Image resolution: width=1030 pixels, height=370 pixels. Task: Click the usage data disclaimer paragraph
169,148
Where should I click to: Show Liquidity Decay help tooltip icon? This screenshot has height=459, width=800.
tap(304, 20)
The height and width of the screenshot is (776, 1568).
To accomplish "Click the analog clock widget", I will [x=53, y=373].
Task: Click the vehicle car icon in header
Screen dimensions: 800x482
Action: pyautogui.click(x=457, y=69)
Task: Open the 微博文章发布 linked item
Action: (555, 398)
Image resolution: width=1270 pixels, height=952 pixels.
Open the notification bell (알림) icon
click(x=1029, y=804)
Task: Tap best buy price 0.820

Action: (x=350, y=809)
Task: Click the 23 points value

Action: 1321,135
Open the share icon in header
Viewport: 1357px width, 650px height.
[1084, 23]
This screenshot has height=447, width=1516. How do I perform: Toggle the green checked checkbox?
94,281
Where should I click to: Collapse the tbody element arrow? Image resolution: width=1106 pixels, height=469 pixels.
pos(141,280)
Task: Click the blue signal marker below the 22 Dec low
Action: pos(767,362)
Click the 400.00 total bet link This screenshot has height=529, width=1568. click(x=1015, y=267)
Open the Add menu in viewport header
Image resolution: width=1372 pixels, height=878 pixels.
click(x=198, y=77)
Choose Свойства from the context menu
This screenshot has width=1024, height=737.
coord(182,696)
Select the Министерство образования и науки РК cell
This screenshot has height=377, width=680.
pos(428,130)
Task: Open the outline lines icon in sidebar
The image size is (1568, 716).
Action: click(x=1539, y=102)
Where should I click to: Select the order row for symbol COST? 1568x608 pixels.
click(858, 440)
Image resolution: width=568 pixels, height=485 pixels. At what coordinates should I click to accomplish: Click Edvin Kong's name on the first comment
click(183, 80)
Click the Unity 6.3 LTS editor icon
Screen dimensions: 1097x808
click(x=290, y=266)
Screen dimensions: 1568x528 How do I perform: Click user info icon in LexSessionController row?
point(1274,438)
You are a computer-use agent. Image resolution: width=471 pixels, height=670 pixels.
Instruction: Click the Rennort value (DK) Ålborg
================================
=== Work order ===
The expected answer is only a number: the count of lines in this listing that contain the string "menu".

=== Task output ===
2